The task |
State the number of lines in the following data that contain the string "pixels", and nothing else.

Records supplied |
──────────

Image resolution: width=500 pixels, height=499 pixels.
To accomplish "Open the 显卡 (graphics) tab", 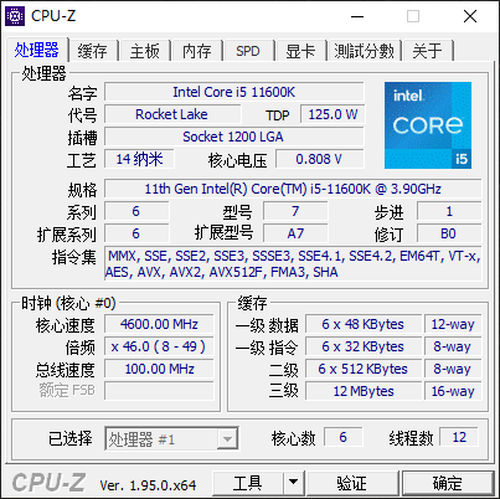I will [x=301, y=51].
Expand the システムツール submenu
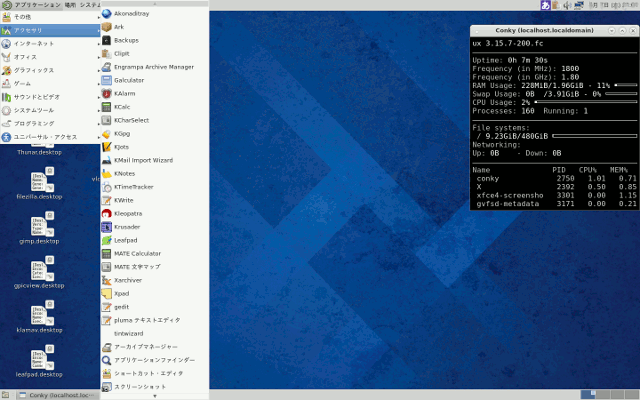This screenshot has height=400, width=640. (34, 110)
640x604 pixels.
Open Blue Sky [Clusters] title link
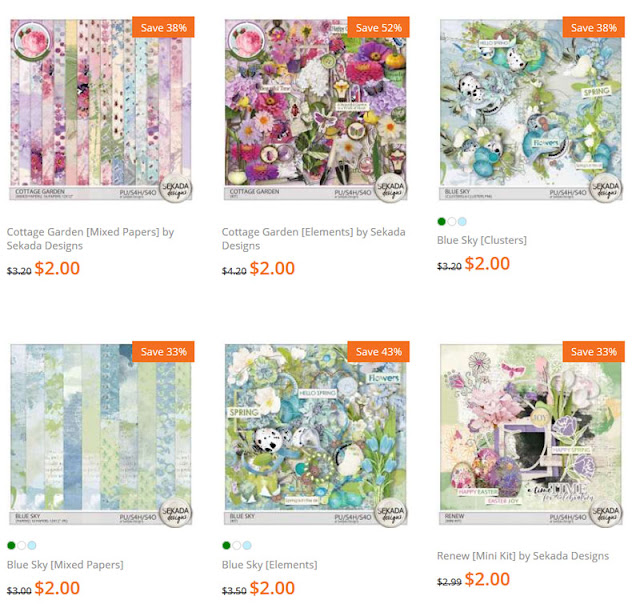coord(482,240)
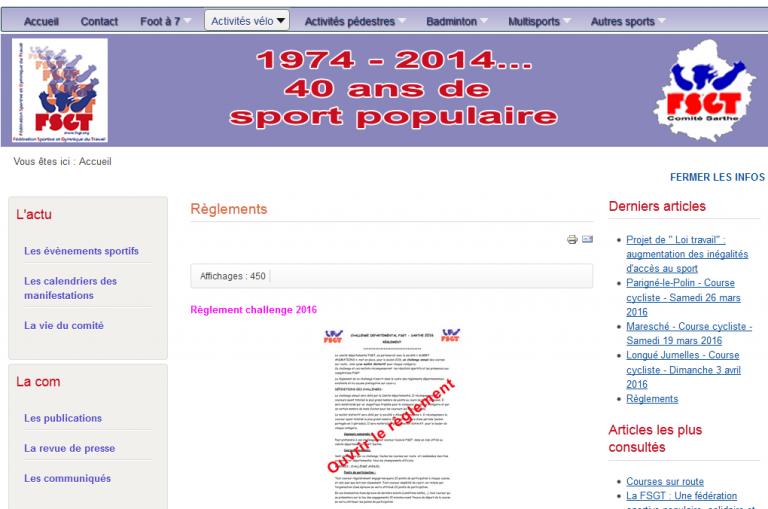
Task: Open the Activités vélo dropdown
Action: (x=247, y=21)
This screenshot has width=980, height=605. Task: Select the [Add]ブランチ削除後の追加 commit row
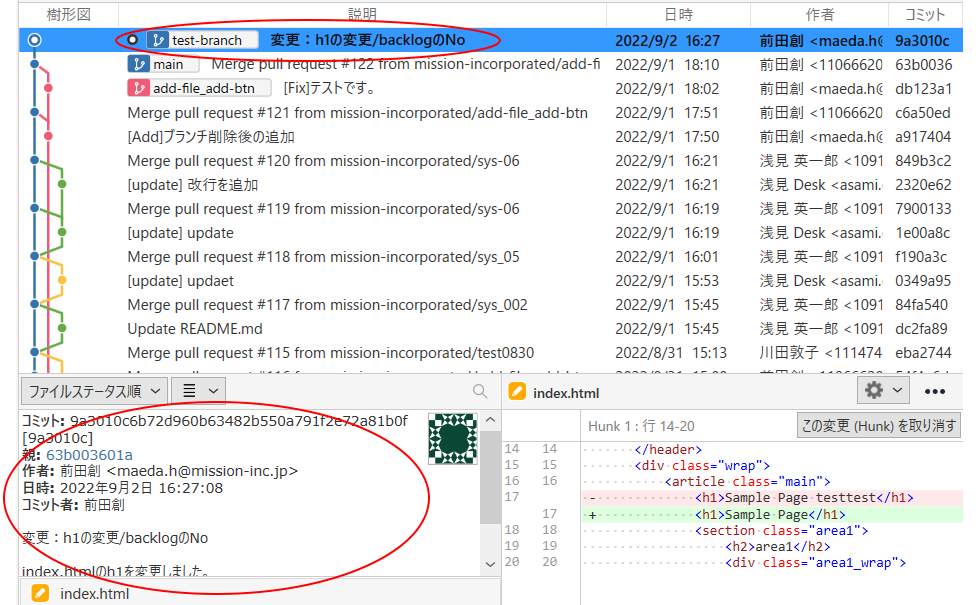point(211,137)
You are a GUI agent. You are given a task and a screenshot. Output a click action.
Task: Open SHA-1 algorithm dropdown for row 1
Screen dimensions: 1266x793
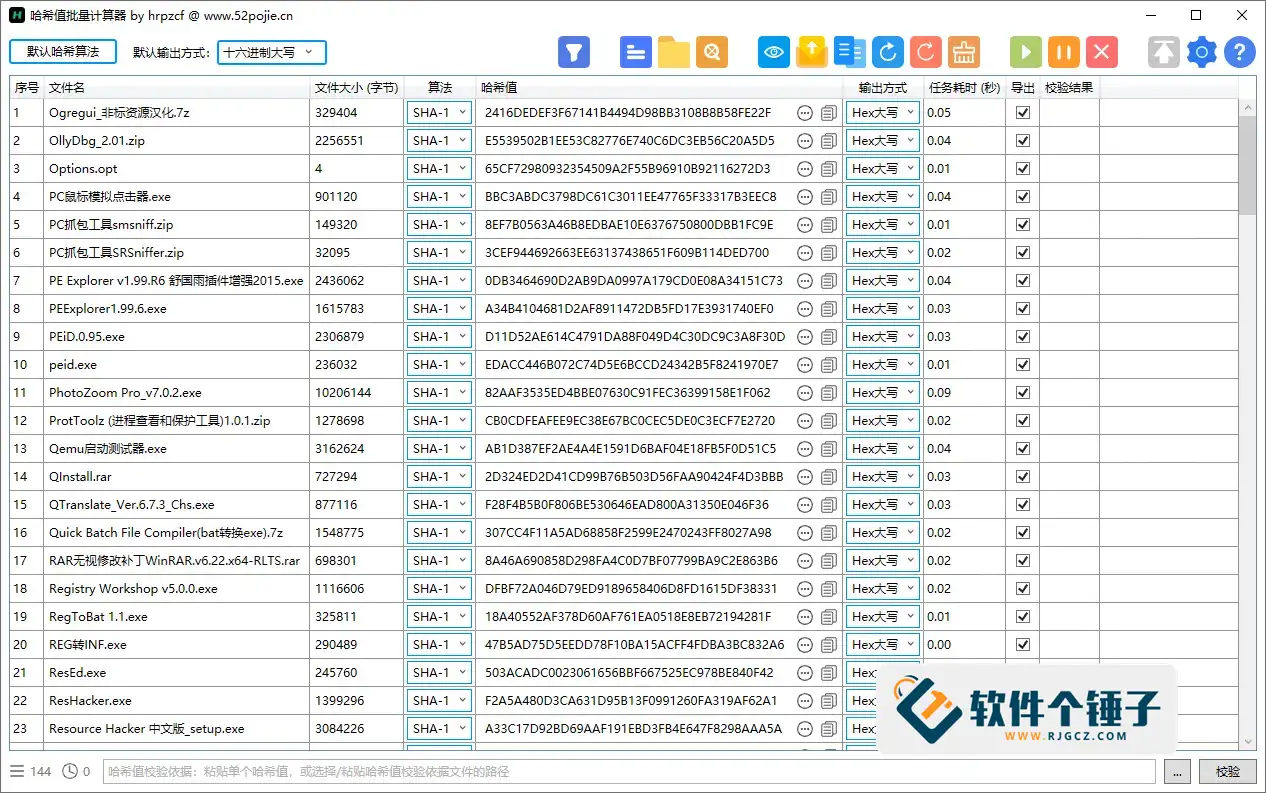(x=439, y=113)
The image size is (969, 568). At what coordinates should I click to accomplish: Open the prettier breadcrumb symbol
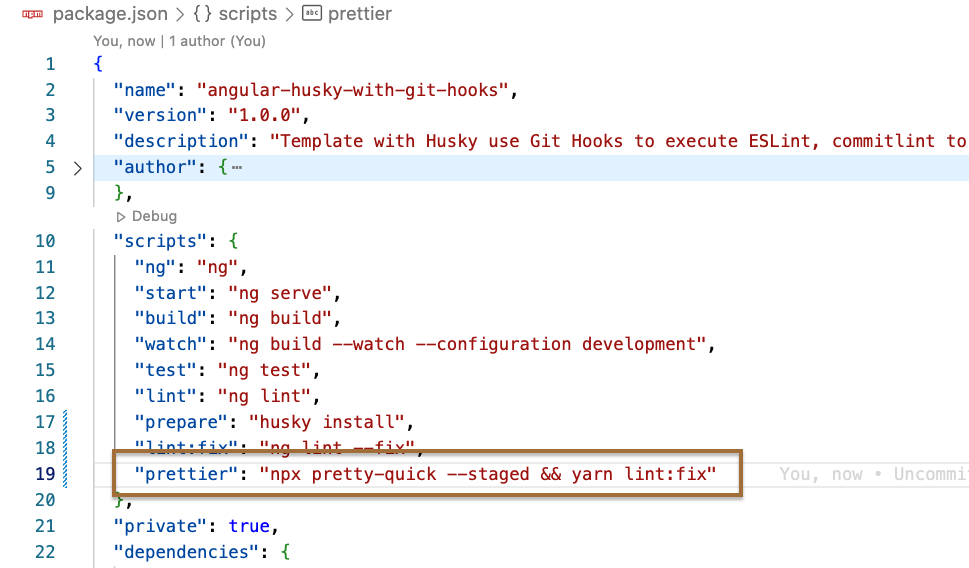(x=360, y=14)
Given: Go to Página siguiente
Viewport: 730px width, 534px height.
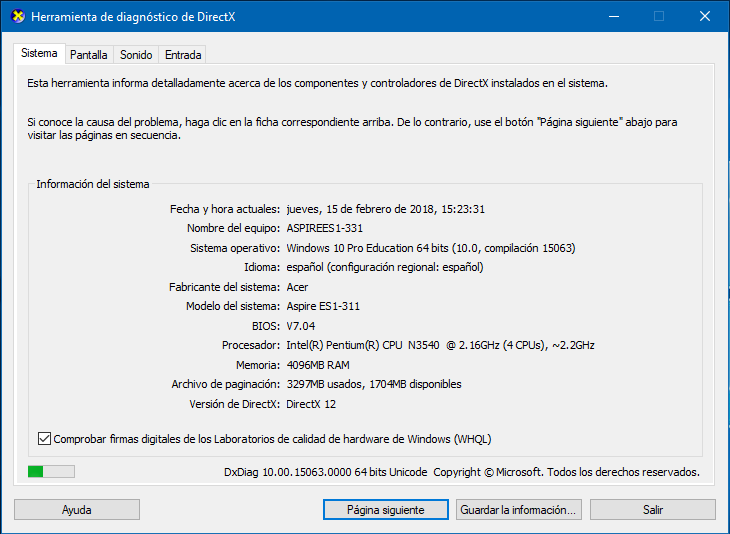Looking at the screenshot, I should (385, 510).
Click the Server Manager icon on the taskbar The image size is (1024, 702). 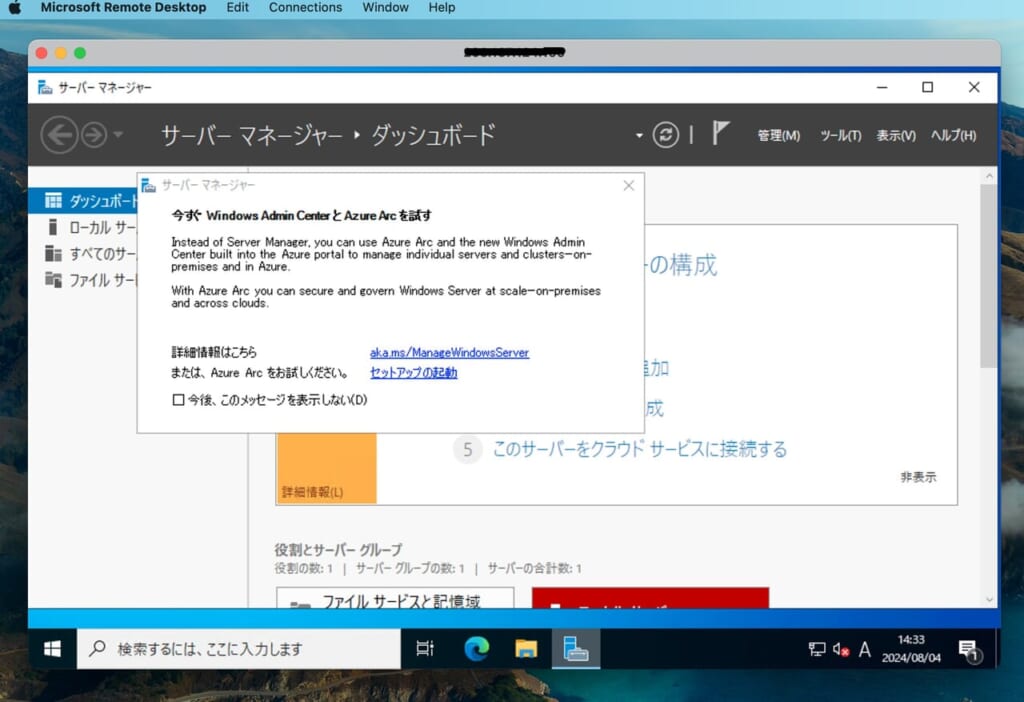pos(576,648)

──────────

Exercise solution |
2